_Problem_.
Only the lines from the one with "The width and height of the screenshot is (336, 350)." to the end of the data below should be given again, exactly as written.

_Excerpted data_.
=== Begin Enclosure ===

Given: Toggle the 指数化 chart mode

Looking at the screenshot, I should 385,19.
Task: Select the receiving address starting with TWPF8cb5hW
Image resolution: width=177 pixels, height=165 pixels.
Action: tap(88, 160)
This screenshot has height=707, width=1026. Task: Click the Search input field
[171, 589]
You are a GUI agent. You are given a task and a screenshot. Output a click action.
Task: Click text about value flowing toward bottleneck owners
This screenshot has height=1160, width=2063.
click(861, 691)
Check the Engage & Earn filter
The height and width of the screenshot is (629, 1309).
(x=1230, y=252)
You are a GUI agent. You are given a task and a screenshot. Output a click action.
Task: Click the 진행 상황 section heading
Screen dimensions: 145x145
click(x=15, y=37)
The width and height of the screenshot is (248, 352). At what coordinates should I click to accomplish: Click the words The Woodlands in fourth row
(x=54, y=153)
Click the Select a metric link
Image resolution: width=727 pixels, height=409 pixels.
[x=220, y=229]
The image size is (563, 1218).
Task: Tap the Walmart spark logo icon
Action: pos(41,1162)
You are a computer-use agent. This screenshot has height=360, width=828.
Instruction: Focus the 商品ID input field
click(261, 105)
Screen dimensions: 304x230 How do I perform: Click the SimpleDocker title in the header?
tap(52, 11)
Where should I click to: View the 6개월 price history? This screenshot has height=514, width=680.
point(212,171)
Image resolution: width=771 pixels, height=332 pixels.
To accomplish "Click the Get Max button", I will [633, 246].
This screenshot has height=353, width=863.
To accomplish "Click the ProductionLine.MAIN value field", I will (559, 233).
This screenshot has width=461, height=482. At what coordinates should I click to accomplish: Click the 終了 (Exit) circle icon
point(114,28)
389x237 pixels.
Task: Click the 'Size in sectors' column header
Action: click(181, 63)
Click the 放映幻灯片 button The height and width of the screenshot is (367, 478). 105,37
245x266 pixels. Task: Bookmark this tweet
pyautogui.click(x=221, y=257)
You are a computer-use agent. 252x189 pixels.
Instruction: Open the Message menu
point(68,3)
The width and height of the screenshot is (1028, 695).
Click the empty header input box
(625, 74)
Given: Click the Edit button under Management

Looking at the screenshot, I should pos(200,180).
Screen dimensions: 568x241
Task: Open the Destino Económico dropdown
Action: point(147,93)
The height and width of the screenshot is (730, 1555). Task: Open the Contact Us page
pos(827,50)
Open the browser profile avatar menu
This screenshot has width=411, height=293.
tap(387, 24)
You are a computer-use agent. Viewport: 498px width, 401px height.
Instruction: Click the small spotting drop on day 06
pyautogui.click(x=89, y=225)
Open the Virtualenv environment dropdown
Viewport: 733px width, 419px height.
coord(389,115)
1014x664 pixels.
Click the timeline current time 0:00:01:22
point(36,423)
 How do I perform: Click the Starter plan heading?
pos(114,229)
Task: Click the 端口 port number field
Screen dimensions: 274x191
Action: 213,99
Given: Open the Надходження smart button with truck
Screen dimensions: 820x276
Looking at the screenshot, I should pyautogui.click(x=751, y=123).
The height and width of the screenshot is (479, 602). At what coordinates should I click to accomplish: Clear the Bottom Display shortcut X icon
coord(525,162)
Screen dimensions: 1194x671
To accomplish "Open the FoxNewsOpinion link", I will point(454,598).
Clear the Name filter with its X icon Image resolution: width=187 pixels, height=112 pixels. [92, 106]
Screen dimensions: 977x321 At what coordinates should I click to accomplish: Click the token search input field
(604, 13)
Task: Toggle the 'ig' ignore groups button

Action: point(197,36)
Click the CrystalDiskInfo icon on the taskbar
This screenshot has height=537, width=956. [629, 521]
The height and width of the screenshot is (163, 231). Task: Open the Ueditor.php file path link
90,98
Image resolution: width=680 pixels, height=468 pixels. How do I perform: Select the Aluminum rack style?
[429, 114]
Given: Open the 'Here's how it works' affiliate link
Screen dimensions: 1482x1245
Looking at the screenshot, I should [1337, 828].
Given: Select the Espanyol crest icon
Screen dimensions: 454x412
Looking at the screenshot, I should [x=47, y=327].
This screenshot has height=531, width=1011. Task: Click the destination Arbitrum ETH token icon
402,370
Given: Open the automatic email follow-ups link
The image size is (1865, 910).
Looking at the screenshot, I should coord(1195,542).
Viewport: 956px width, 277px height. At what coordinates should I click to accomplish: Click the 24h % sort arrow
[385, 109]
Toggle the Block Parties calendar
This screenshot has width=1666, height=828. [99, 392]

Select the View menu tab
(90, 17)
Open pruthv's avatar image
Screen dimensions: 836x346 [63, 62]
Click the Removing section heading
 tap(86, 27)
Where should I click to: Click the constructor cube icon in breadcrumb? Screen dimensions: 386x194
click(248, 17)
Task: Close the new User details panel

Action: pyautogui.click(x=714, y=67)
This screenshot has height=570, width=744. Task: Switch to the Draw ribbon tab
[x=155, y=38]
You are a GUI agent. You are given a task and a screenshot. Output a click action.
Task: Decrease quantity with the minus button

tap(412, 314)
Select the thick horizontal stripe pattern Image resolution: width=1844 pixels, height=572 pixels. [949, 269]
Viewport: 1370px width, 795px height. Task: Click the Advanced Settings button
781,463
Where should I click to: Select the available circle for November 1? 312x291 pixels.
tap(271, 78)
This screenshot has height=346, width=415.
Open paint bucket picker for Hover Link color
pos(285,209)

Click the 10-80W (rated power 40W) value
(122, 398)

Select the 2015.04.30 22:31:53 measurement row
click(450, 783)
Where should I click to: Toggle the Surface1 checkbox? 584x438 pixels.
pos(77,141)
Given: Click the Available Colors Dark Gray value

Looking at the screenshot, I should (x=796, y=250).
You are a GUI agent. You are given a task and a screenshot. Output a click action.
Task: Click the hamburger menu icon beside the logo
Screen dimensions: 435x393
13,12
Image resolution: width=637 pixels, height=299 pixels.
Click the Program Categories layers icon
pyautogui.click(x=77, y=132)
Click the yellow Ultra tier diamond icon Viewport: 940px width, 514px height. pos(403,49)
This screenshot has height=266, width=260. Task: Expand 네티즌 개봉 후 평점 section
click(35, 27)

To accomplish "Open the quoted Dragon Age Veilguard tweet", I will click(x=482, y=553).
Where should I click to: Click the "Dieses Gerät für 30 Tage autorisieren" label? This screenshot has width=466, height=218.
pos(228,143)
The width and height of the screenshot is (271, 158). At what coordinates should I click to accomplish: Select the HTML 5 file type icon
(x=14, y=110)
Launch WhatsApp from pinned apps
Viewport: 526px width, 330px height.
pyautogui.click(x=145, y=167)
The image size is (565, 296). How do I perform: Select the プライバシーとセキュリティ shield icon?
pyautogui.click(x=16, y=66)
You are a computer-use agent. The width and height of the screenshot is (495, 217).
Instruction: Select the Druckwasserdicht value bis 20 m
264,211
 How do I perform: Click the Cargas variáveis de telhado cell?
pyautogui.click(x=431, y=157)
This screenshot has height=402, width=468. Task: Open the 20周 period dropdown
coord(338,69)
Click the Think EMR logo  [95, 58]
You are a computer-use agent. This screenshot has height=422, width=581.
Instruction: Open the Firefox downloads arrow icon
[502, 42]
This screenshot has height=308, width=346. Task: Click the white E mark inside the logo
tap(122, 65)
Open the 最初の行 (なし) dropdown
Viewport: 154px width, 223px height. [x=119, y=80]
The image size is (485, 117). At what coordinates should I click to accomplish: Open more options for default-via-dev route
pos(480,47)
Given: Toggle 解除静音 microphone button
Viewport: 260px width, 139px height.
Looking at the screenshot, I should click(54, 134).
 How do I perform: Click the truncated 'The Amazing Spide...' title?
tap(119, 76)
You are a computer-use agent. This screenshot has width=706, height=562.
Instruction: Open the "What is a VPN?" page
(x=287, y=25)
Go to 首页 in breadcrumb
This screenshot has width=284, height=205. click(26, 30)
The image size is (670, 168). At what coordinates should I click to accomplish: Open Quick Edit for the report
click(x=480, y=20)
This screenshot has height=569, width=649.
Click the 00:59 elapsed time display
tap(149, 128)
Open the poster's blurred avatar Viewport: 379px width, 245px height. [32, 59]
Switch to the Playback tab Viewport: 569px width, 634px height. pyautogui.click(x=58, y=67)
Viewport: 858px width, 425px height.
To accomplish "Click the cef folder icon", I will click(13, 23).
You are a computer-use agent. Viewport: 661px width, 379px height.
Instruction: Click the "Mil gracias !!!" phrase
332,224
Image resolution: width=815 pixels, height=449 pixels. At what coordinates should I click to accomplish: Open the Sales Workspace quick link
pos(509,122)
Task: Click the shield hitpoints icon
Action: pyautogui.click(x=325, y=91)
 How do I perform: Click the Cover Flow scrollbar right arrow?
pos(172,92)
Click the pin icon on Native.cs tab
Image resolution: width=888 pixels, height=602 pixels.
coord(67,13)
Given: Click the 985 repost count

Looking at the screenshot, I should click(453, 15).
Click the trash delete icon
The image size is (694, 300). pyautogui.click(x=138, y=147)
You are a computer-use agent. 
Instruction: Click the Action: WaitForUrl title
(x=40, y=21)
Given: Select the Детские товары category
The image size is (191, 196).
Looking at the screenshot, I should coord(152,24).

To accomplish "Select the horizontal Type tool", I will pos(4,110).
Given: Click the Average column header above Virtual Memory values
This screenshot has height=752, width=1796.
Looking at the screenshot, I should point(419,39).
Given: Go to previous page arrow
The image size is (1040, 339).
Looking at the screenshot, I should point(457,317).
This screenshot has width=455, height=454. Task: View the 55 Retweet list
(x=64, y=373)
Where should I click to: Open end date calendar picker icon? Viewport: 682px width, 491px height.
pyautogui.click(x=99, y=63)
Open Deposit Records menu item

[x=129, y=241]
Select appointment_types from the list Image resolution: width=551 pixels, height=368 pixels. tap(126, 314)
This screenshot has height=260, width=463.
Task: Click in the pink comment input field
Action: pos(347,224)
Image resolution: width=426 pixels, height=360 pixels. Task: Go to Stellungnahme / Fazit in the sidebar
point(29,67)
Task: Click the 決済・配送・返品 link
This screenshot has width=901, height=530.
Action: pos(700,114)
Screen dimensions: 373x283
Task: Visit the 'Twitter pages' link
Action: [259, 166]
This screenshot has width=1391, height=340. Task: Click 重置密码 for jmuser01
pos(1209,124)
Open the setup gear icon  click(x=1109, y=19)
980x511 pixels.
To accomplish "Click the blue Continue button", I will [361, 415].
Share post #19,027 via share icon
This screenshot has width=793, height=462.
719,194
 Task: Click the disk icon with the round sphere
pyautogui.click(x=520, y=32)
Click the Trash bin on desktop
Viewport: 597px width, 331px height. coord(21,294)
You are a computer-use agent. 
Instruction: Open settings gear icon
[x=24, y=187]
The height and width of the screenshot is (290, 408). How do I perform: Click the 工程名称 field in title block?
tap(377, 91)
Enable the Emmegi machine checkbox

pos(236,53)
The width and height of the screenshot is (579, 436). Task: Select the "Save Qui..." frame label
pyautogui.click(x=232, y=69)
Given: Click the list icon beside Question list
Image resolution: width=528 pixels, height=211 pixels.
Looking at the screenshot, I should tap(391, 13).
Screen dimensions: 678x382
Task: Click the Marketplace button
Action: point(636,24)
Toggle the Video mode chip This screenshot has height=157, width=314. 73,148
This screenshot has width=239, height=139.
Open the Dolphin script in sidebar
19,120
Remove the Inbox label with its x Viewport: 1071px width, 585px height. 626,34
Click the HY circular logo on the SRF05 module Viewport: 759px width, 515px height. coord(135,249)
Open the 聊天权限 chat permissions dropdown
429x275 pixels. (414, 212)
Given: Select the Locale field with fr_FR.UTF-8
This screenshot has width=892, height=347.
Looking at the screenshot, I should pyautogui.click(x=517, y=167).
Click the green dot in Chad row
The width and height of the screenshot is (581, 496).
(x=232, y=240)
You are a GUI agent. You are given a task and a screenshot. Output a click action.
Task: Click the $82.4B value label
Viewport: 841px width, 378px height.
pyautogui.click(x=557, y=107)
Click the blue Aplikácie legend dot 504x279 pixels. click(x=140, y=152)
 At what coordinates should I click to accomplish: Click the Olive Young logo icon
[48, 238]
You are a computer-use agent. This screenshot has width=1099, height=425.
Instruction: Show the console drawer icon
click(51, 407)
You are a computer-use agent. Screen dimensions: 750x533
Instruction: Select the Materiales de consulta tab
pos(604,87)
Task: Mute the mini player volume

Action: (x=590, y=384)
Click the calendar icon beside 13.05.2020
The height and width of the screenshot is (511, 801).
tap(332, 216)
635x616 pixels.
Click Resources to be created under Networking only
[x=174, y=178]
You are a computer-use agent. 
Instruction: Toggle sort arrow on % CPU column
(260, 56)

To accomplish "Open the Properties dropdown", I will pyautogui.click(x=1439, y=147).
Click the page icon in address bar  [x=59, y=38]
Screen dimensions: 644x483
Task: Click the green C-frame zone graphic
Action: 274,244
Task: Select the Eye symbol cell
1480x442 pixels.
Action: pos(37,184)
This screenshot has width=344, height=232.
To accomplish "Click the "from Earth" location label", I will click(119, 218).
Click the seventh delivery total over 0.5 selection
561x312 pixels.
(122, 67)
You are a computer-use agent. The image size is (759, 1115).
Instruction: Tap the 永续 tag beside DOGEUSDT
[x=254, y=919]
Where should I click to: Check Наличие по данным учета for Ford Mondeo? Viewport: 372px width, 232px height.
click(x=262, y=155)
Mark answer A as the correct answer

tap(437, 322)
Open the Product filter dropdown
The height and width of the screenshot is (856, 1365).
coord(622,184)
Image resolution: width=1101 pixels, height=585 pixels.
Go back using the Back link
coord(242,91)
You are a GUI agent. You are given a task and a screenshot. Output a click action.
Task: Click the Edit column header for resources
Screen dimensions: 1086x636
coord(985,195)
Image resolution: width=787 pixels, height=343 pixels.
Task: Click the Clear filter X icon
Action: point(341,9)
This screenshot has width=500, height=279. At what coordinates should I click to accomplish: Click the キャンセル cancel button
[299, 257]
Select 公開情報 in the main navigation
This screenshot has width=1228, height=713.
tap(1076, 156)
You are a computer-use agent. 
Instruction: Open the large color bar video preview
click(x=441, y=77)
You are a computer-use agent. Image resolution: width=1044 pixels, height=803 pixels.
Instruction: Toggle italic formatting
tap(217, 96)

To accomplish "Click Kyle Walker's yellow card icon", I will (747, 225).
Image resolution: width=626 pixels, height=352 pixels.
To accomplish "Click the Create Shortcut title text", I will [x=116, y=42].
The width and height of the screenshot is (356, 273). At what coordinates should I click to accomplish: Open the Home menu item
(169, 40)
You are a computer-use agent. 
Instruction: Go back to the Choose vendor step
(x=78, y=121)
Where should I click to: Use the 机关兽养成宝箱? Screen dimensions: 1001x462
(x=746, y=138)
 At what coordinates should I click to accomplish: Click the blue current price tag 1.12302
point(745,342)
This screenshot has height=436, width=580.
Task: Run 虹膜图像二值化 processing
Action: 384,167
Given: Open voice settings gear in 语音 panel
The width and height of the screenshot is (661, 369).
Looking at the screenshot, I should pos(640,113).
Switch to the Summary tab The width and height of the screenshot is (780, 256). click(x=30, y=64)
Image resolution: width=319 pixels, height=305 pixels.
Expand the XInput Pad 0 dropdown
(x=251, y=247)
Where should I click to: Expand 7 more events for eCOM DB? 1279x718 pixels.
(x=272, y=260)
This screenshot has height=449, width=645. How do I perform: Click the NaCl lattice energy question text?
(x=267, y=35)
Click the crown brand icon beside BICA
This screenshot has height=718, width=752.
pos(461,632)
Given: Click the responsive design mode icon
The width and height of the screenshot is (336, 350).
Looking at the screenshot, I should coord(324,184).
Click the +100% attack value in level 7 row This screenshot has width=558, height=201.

=== End Enclosure ===

_Solution to this exercise_.
The width and height of the screenshot is (336, 350).
Looking at the screenshot, I should coord(324,184).
Click the +100% attack value in level 7 row This screenshot has width=558, height=201.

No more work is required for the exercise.